● **About this task**: Do any lines in the data below contain "agent"? If so, copy every one of them.

=====

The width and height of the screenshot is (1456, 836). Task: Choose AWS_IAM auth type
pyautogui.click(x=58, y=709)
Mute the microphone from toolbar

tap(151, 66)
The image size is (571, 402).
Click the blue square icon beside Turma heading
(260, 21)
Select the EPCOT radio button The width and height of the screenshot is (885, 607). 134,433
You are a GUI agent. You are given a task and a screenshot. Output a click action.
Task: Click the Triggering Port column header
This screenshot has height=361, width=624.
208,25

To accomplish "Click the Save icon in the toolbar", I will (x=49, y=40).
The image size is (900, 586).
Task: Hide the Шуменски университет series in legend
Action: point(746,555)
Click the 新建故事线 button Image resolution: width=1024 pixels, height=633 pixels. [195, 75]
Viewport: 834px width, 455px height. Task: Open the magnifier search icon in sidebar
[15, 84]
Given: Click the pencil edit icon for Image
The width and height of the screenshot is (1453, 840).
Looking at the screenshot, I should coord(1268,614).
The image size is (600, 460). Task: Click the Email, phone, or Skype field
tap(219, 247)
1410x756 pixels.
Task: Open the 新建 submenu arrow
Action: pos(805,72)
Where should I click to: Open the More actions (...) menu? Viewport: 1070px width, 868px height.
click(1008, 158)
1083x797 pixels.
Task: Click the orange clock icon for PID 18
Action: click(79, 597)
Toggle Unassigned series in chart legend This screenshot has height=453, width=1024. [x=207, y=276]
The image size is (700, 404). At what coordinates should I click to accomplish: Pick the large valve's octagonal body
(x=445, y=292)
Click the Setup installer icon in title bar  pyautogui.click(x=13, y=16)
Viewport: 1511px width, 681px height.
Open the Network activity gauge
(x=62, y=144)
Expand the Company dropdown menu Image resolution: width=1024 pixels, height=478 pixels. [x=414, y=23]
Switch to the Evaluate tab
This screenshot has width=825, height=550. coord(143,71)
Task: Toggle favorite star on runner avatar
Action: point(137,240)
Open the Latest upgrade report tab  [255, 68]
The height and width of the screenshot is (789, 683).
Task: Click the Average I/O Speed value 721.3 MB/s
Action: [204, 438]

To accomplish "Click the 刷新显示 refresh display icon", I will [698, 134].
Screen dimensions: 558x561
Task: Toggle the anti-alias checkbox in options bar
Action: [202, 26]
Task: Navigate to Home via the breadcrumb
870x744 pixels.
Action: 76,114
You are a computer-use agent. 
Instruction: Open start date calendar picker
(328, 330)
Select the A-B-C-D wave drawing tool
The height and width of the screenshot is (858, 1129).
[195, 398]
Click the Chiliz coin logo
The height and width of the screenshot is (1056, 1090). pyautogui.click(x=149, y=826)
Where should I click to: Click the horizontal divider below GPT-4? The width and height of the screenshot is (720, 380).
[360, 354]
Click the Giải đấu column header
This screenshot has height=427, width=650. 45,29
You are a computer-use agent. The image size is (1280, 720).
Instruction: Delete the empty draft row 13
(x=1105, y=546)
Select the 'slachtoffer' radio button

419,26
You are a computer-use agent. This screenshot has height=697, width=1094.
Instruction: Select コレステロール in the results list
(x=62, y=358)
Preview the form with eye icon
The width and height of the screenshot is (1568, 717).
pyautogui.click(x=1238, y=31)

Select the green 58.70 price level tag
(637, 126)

=====

● **Exercise output**:
You are a GUI agent. You are given a task and a screenshot. Output a click action.
You are a computer-use agent. 
You are a computer-use agent. The image size is (1280, 720).
You are a computer-use agent. This screenshot has height=697, width=1094.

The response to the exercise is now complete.